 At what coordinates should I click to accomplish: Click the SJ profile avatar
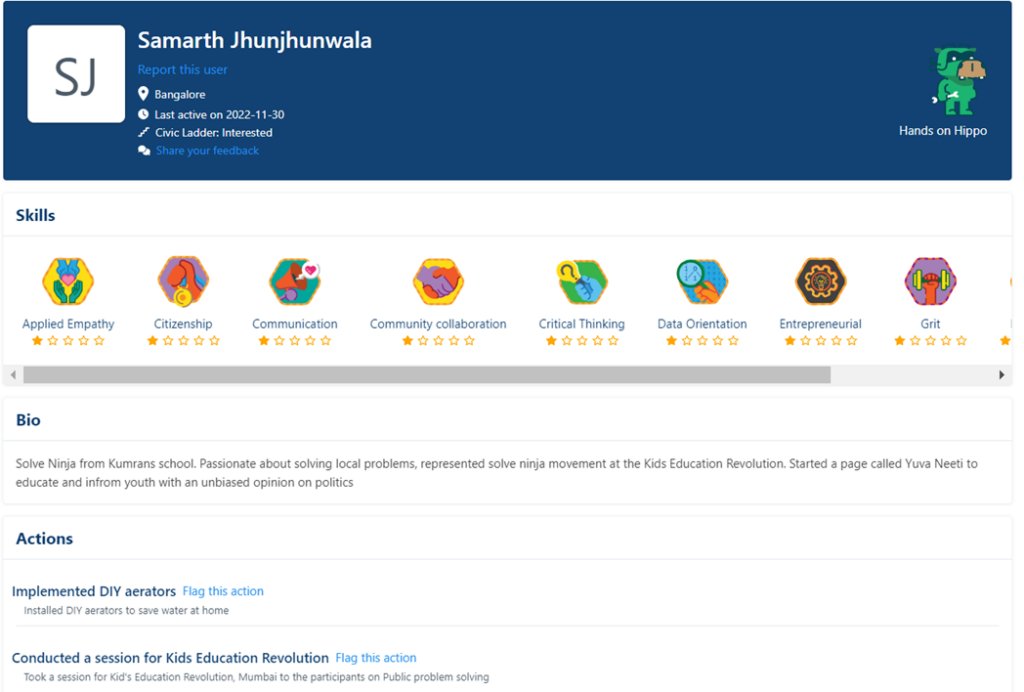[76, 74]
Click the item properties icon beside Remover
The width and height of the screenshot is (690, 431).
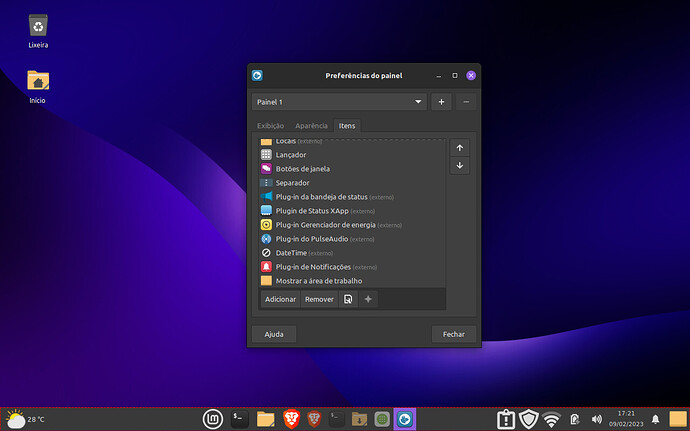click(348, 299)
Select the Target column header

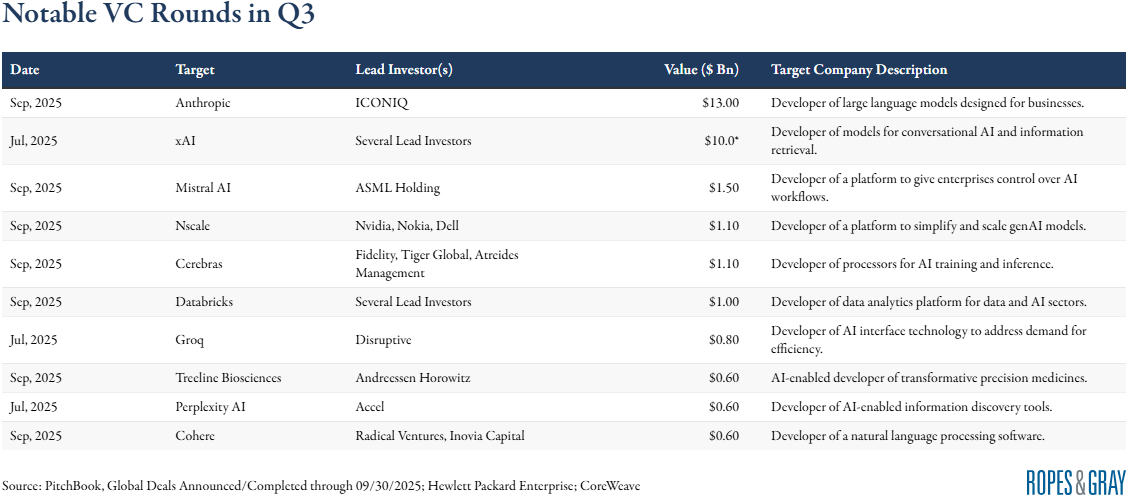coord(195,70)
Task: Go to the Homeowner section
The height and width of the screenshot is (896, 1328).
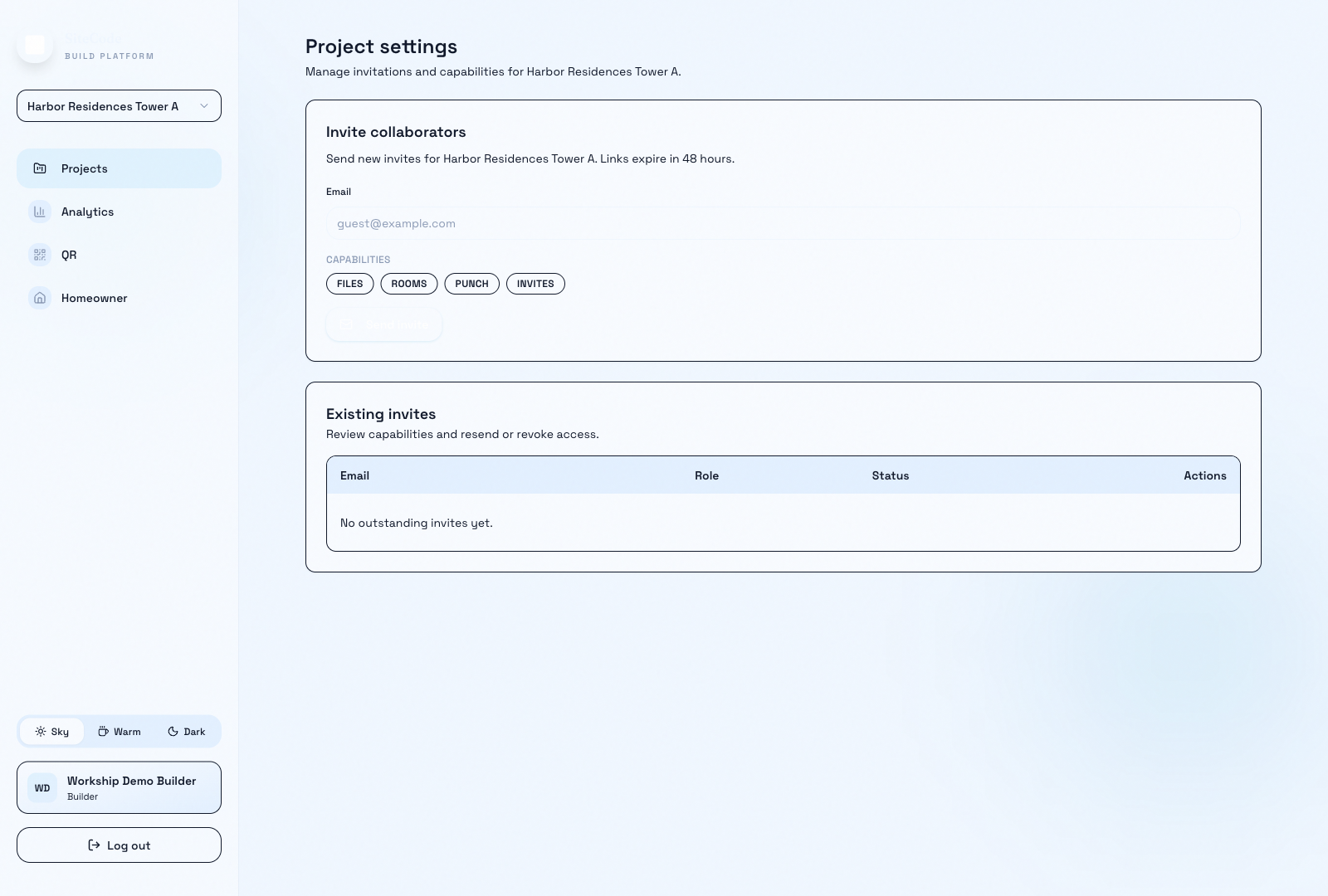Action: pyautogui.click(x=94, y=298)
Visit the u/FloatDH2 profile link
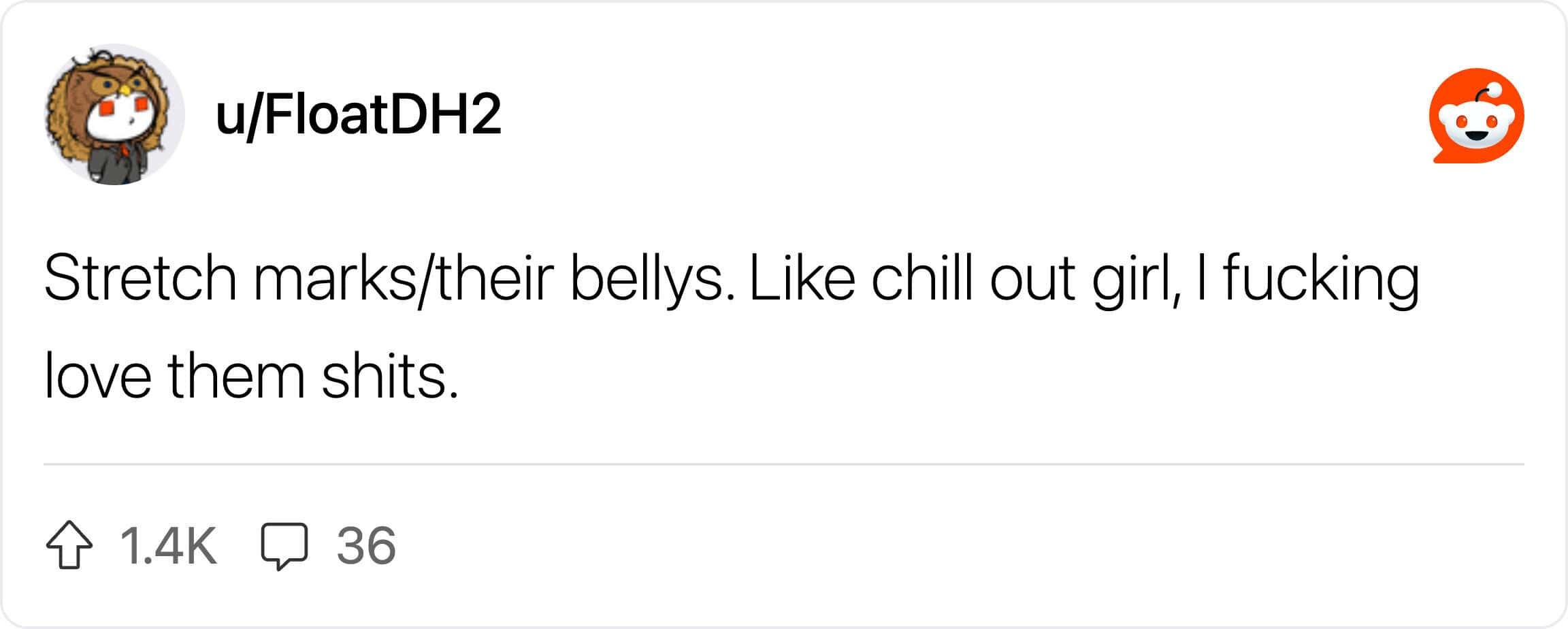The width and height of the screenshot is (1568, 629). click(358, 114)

EXERCISE DIRECTIONS
Beginning with the line that contains "Task: Go to the Homeowner section" in the data above, please copy each line exactly until the last line, both ends included, skipping any pictures.

RESULT
Task: Go to the Homeowner section
The height and width of the screenshot is (896, 1328).
Action: pyautogui.click(x=94, y=298)
Visit the u/FloatDH2 profile link
The width and height of the screenshot is (1568, 629). click(358, 114)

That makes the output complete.